Bareilles esclarece que não usou a substância. “Nunca usei cocaína, pessoal”, insistiu. “Não uso drogas, exceto com terapeutas.”

A cantora voltou à estrada com o Maroon 5 para a turnê Hands All Over em 2011, e conta como ficou impressionada com o fanatismo do público. “Havia literalmente muita gente jogando calcinhas no chão”, contou. “Eu pensei: ‘Achei que isso fosse só um clichê’, mas é real. Elas simplesmente jogam as calcinhas.”

Apesar dos choques, a colaboração com o Maroon 5 mudou a trajetória da carreira de Bareilles. “Aqueles rapazes foram maravilhosos”, disse. “Eles eram como irmãos mais velhos. Levaram a mim e à minha banda em turnê. Nos acolheram. Compartilharam tudo o que tinham. Foi realmente incrível.”

Novo álbum

Após o sucesso de “Love Song“, Bareilles se aventurou na Broadway — estrelando Waitress, em 2015 , para a qual também escreveu a música e a letra — e na televisão, mais conhecida na sitcom Girls5eva.

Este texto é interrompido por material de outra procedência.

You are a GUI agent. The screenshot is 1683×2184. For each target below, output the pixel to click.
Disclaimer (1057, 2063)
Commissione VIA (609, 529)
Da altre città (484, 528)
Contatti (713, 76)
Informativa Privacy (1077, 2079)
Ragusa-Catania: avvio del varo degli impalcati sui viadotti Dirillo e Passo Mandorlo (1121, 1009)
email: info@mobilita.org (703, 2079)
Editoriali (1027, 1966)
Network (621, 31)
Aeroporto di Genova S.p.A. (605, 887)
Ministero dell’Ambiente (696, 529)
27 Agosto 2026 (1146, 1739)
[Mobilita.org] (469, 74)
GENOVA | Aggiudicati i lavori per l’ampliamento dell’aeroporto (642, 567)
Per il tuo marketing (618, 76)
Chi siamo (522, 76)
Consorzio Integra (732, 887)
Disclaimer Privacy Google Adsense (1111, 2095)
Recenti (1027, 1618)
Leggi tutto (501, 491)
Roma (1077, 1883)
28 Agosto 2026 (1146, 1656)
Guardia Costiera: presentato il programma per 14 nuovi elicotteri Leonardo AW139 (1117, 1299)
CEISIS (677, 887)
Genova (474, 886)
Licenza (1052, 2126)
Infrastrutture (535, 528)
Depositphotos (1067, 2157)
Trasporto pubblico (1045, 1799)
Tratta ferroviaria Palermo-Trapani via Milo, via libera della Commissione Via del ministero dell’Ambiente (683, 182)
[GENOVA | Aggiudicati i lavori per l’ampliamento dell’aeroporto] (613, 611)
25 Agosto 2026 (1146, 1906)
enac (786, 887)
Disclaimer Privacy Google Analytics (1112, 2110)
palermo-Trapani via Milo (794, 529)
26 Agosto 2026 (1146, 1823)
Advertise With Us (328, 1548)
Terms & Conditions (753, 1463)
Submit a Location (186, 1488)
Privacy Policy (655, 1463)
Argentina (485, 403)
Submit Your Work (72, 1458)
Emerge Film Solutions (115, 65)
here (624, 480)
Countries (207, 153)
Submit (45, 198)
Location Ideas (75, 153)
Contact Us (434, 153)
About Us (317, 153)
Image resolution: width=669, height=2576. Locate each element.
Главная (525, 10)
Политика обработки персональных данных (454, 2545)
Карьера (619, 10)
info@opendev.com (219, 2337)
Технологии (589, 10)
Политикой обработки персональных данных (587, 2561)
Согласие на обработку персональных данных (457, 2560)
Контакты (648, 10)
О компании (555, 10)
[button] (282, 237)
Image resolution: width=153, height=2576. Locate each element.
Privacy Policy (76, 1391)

A cantora ressaltou que a inspiração para o álbum veio dos “episódios depressivos” que sofreu durante a pandemia do Covid-19 devido à morte de dois amigos próximos. “O que eu percebi é que o luto precisa ser testemunhado. É preciso compartilhá-lo. Ele não se cura sozinho”, explicou. “E o reconhecimento que nasce ao dedicarmos tempo para compartilhar, desvendar e simplesmente enxergar o outro em seu luto é o que realmente transforma e transmuta.”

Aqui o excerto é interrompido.